Doctors and patients are being misled about the effectiveness of some drugs because negative trial results are not published, experts have warned.
Writing in the British Medical Journal, they say that pharmaceutical companies should be forced to publish all data, not just positive findings.
The German team give the example of the antidepressant reboxetine, saying publications have failed to show the drug in a true light.
Pfizer maintains its drug is effective. Reboxetine (Edronax), made by Pfizer, is used in many European countries, including the UK.
But its rejection by US drug regulators raised doubts about its effectiveness, and led some to hunt for missing data. This is not the first time a large drug company
has come under fire about its published drug trial data.
Pharmaceutical giant GlaxoSmithKline (GSK) was criticised for failing to raise the alarm on the risk of suicidal behaviour associated with its antidepressant Seroxat.
GSK rejected claims that it improperly withheld drug trial information.
But GSK has also been forced to defend itself over allegations about hiding negative data regarding another of its drugs, Avandia, which is used to treat diabetes.
Now researchers from The German Institute for Quality and Efficiency in Health Care say there is unpublished trial data for Pfizer’s antidepressant reboxetine that should be made public because it could change views about the drug.
Dr Beate Wieseler and colleagues carried out their own assessment of reboxetine, looking at the results of 13 trials, including eight previously unpublished trials from the manufacturer Pfizer.
They found the drug was no better than a placebo in terms of remission and response rates. And its benefit was inferior when compared with other similar antidepressants.
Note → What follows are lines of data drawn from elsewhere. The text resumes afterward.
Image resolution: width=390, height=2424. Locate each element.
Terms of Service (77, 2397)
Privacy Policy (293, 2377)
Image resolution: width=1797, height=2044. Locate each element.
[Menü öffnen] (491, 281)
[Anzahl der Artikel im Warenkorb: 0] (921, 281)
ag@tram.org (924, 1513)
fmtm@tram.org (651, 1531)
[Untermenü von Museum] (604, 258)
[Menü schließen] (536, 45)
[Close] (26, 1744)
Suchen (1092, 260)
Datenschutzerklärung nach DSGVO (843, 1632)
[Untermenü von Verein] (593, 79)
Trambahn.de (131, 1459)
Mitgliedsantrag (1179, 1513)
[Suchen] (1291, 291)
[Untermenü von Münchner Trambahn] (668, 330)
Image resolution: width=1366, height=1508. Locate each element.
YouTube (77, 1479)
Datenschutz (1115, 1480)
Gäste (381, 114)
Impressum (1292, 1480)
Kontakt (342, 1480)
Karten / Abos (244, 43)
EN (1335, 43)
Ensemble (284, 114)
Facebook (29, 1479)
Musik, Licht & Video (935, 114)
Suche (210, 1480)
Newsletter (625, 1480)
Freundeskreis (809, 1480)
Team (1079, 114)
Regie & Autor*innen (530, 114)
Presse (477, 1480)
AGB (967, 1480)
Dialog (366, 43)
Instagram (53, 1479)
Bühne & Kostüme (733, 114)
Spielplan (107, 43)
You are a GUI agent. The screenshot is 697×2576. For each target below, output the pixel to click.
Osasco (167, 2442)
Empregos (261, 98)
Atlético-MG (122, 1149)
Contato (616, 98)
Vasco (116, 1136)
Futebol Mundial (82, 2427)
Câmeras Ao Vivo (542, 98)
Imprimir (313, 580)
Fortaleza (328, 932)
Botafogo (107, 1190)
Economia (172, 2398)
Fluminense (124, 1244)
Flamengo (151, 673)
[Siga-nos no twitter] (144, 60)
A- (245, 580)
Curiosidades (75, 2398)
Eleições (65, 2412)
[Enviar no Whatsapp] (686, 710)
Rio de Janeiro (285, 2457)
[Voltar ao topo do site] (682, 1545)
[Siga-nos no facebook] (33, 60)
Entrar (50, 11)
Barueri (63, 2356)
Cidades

Furthermore, a higher rate of patients had side effects with reboxetine than with placebo. And more stopped taking the drug because of side effects compared with those taking a placebo or a different antidepressant.
The researchers said there has been a publication bias and this had overestimated the benefit of reboxetine and underestimated potential harm. And, they said, it was a widespread problem that applied to many of the drugs in use today.
“Our findings underline the urgent need for mandatory publication of trial data,” they say in the BMJ.
They warn that the lack of all information means policy makers are unable to make informed decisions.